** Source passage **
——————————

# What is the best .avi format that I should convert my .divx file to



## csskkai (Sep 7, 2008)

I want to convert a .divx file I have into and .avi file so that I can use my program to burn it to a DVD, since it doesn't accept .divx files. 
When I try to convert the .divx file, there are too many .avi file formats to choose from. 
There's:
DIVX 50 AVI
XVID AVI
DIVX 40 AVI
H264 AVI
MPEG4 AVI V2
MPEG4 AVI
WMV AVI
MJPEG AVI
Lossless HUFFYUV AVI
Lossless RAW AVI

I have no idea what they are and which one to pick to convert it to. Which one would be the best, highest quality format?
What should I pick?
Thank you!


----------



## zuluclayman (Dec 16, 2005)

using any of the XviD or DivX formats would put you back where you are now - unable to burn so you need to pick one of the other ones:
the fact that you have a DivX file at the moment means it has already been compressed quite a bit so you don't really want to compress any further unless you want tiny file sizes and possibly poorer quality.

——————————

** Set exercise **
Continue the forum thread about converting a .divx file to .avi for DVD burning, starting after its last sentence.

** Rows **
——————————

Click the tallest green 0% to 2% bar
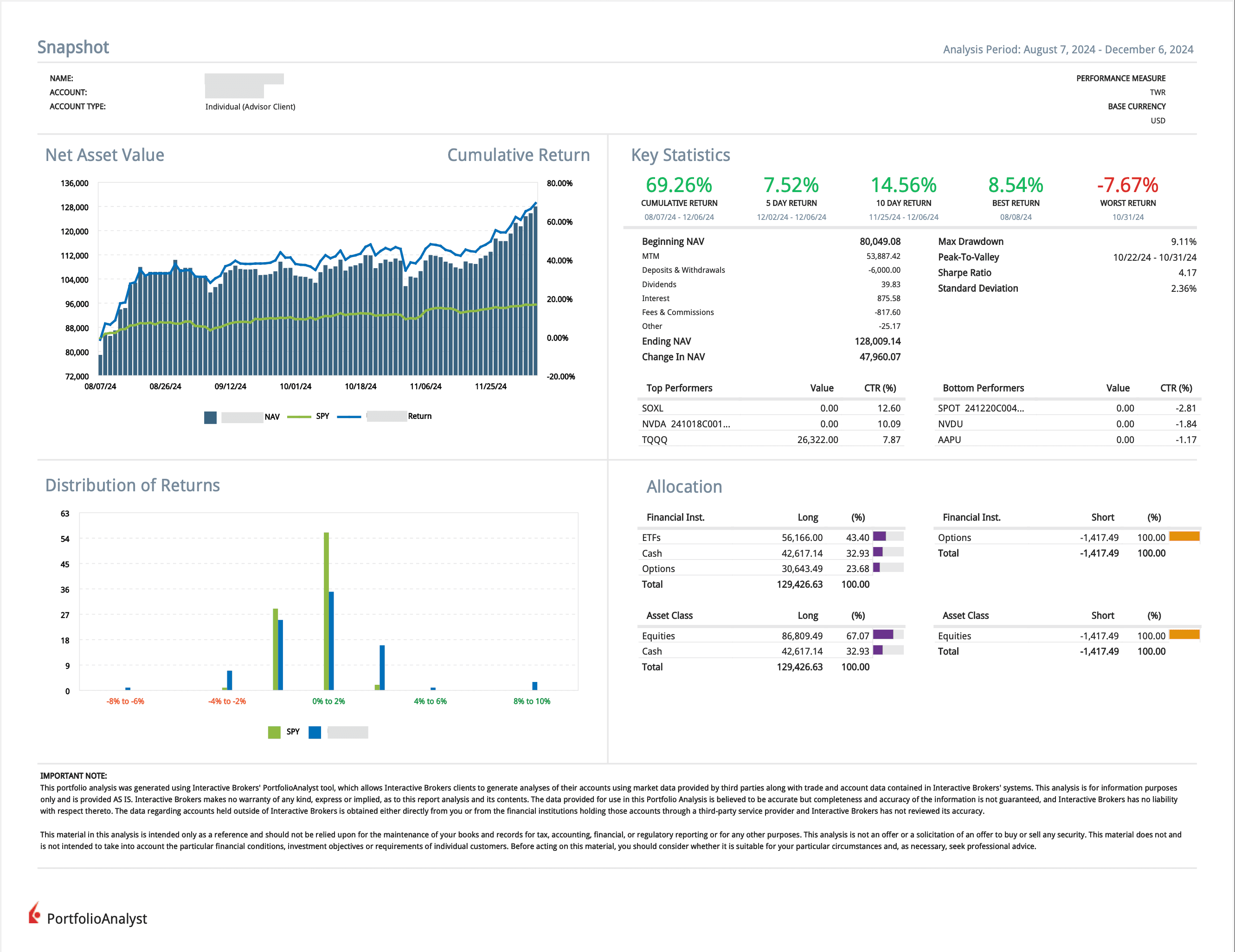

——————————

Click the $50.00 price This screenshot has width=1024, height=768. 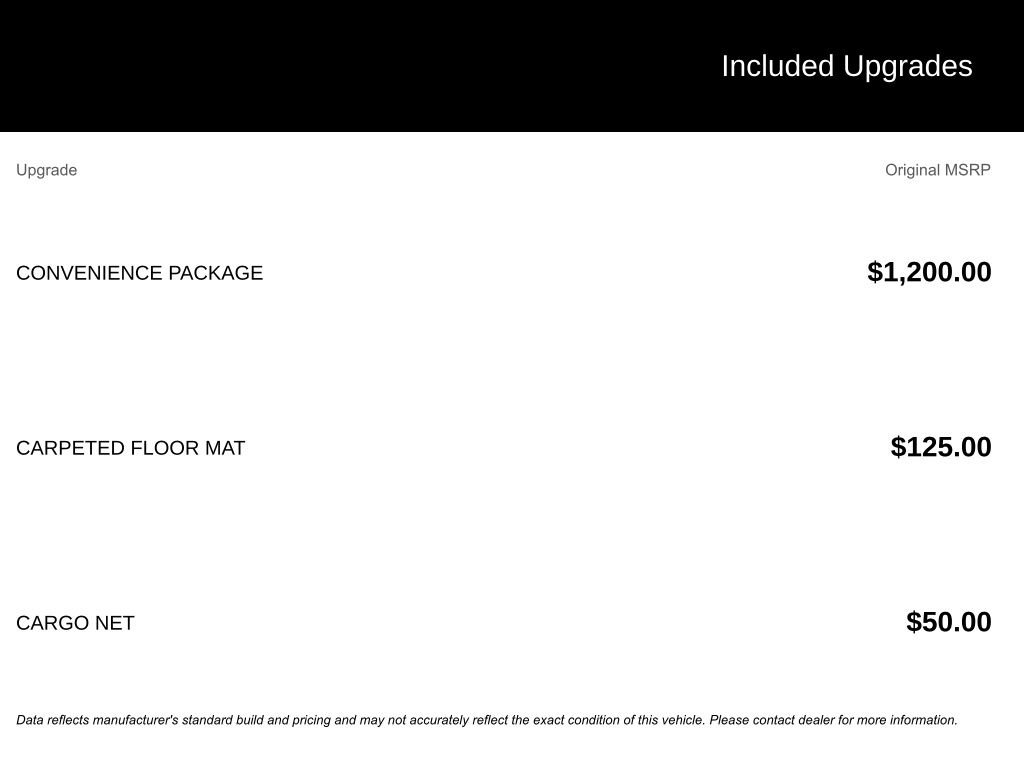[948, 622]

——————————

** Exercise response **
I would go with the lossless Huffyuv avi - just remains to be seen whether your DVD burning software will accept it.
DVD Shrink is good freeware DVD authoring software that I am pretty sure accepts DivX and XviD files - check it out here


----------



## d-thinkerdotcom (Feb 11, 2008)

I would go with DVD shrink, but it may not accept DivX 5 to 7. As it is an old program, but it might as they are quite similar, they just add on things to make it more dvd like.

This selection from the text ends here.